Manado, dentitasnews – Dunia hukum, terdapat sebuah pepatah abadi yang sangat terkenal, “Justice delayed is justice denied”. Keadilan yang tertunda sama saja dengan keadilan yang ditolak. Proses hukum yang berjalan lambat, berlarut-larut, dan tidak memiliki kepastian hukum, pada akhirnya akan kehilangan maknanya. Keadilan menjadi hampa dan tidak berarti bagi pihak yang membutuhkan.
Sayangnya, adagium ini seolah menjadi cerminan pahit yang kini dialami oleh penanganan perkara di Direktorat Reserse Kriminal Umum (Ditreskrimum) Polda Sulawesi Utara. Kasus yang tercatat dalam Laporan Polisi Nomor: LP/B/476/IX/2024/SPKT/POLDA SULUT, tertanggal 02 September 2024, tentang dugaan tindak pidana Penipuan dan Penggelapan, kini menuai banyak tanda tanya.
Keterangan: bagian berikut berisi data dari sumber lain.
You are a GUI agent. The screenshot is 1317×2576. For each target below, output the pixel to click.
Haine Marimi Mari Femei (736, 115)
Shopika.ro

Berdasarkan Surat Ketetapan Penetapan Tersangka SP2HP Nomor: B/785/XI/2025/Ditreskrimum tanggal 19 November 2025, nama Alexander Billy Rondonuwu ditetapkan sebagai tersangka. Setelah beberapa kali mangkir dari panggilan hukum, pihak kepolisian akhirnya menerbitkan Surat Perintah Pencarian Orang (DPO) dengan Nomor: DPO/16/IV/2025/Dit Reskrimum pada tanggal 29 April 2025. Tersangka diduga melanggar Pasal 378 KUHP terkait penipuan yang terjadi sejak tahun 2020 di Kelurahan Tanjung Batu, Kecamatan Wanea, Kota Manado.
Yang menjadi sorotan utama dan sangat memiriskan adalah fakta bahwa sudah satu tahun berlalu, terhitung dari April 2025 hingga April 2026, status DPO tersebut masih melekat. Namun ironisnya, sosok yang dicari hukum itu justru terlihat bebas berkeliaran, bahkan diketahui sering bepergian bolak-balik antara Manado dan Jakarta tanpa tersentuh oleh aparat penegak hukum.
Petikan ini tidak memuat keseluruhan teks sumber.